A biweekly publication for faculty and staff

Historic Prints Donated to Campus

April 29, 2014

UC Merced is now the steward of 66 silver gelatin prints by famous California photographers Pirkle Jones and Ruth-Marion Baruch.

The announcement was made during a March reception for the "Black Power*Flower Power" show, which featured their work, at the UC Merced Art Gallery.

“These pictures, paraphrasing Ansel Adams, will live here with us in our world, and we and visitors to our campus will observe and appreciate them as long as we are here,” School of Social Sciences, Humanities and Arts Dean Mark Aldenderfer wrote in remarks that were shared on his behalf during the reception. “We are grateful to the Pirkle Jones Foundation for this lasting and wonderful gift.”

The donation, facilitated by art history Professor ShiPu Wang and Development and Alumni Relations, was made by the Pirkle Jones Foundation.

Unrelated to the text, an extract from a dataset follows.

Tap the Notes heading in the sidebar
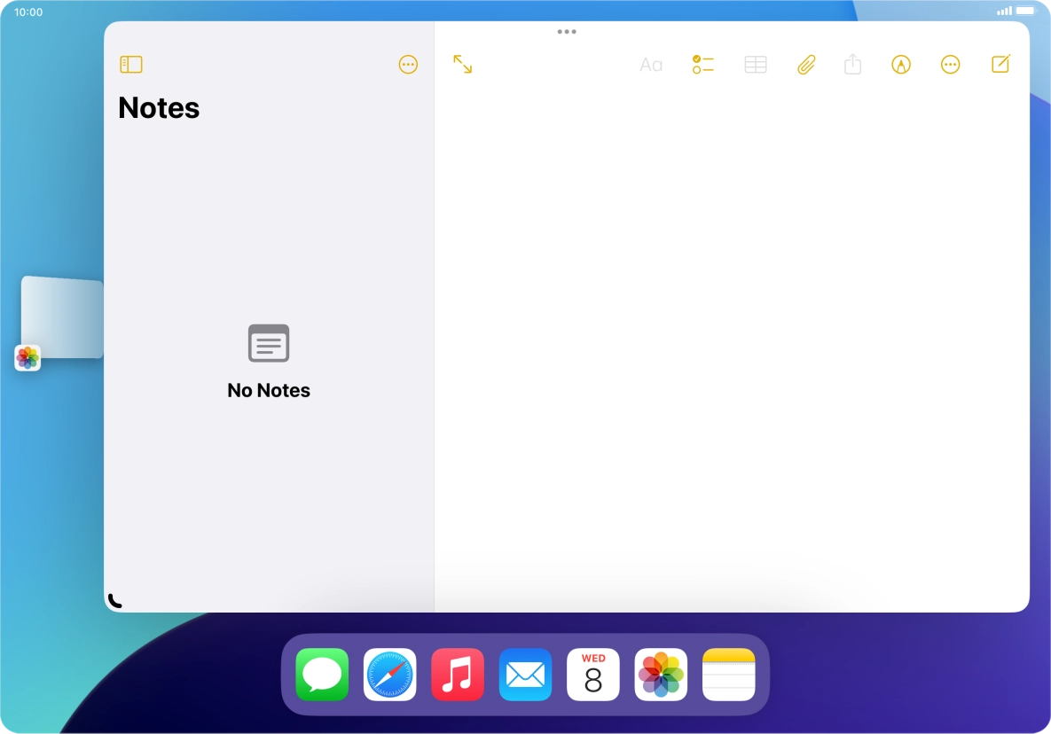The height and width of the screenshot is (734, 1051). (159, 107)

“I think Pirkle and Ruth-Marion would have been delighted to have their work at this repository,” said Jennifer McFarland, who was the foundation’s director at the time.

Both photographers have a connection to the Central Valley: They married in 1949 at the Yosemite home of famed photographer Ansel Adams. Baruch and Jones met as students attending America’s first fine arts photography program, started by Adams in 1946, at what is now the San Francisco Fine Arts Institute.

Jones came from a working-class family and grew up in Louisiana and Indiana. His interest in photography began in high school and his early work appeared in “U.S. Camera Annual” and “The American Annual of Photography.”

Baruch was born in Berlin, the daughter of a prominent neurosurgeon and wealthy socialite. Her family emigrated from Germany to New York in 1927. Baruch graduated from the University of Missouri with degrees in English and journalism, and earned a master’s at Ohio University with a thesis on photographer Edward Weston.

The photographers’ works are in major museums’ collections nationwide. There are plans to make them available for faculty members and students to study for research projects or courses in a variety of disciplines.